DM thinks it's obligatory to look as good as you can. All flaws must be hidden as far as possible.

You need to look as young, slim and beautiful as you can.

She's enraged and disgusted by people who don't strive to that end. They are fat slobs, unkempt and so on.
There are a couple of well know celebrities who don't comply and she finds them outrageous in a bad way.

She's shocked by the possibility someone may have different priorities from her, and actually know their knees are unattractive but shows them anyway!!

There's something about the certainty of people's opinions that I find intrinsically untrustworthy. There's no absolute about dress, style, fashion. No matter how much confidence you have in your pronouncements.

NatashaDancing · 11/09/2023 21:02

but the smell that’s being described is the same.

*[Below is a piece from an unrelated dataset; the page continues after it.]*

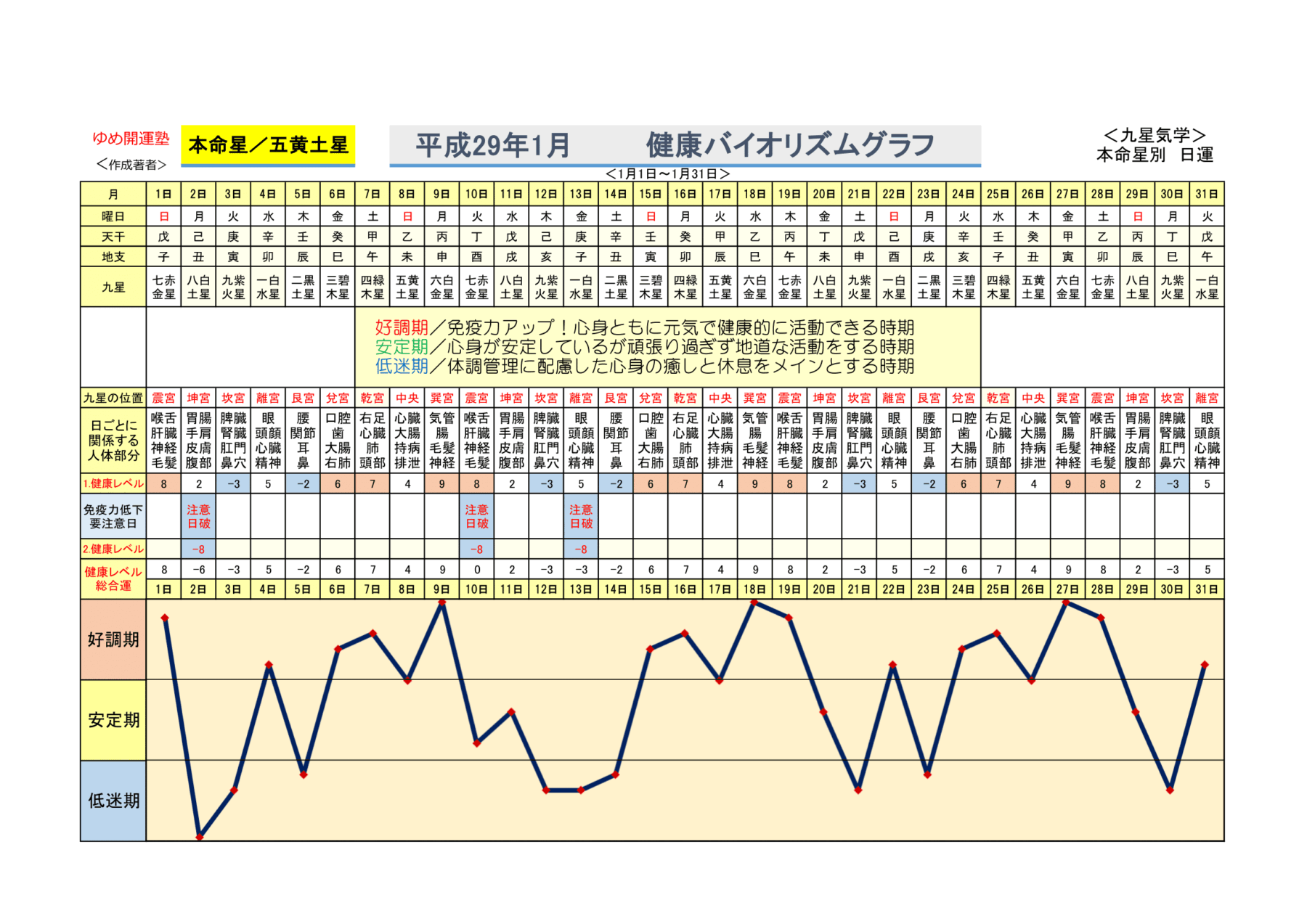Image resolution: width=1307 pixels, height=924 pixels.
Task: Select the 九星の位置 row header
Action: point(113,398)
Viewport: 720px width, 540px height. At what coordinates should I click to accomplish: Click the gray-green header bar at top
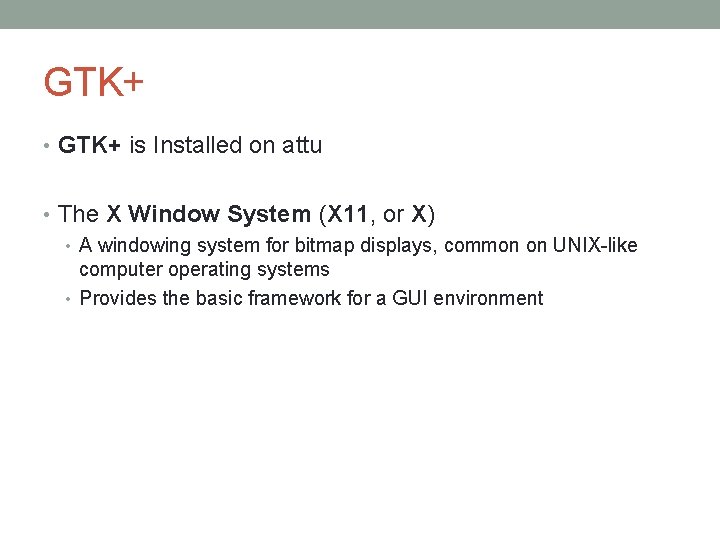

I really don't think that poster's husband had the smell you are describing in mind. It was meant to be insulting. And, tbh, I don't know "what Nana's handbag" smells like.

The other ageist comment that really irriates me is when a poster is describing behaviour that's sexist, racist, homophobic, narrow -minded or generally egregiously bonkers in a bad way someone will ask if the person being complained about is "old" ; or, if the age is known, will say the behaviour is because the person is "old".

No it isn't. It's because the person being complained of is just not a nice person and they come in all ages.

Gridhopper · 11/09/2023 21:57

@NatashaDancing to be fair the perfume in question was rank af and did not deserve the Nana accolade!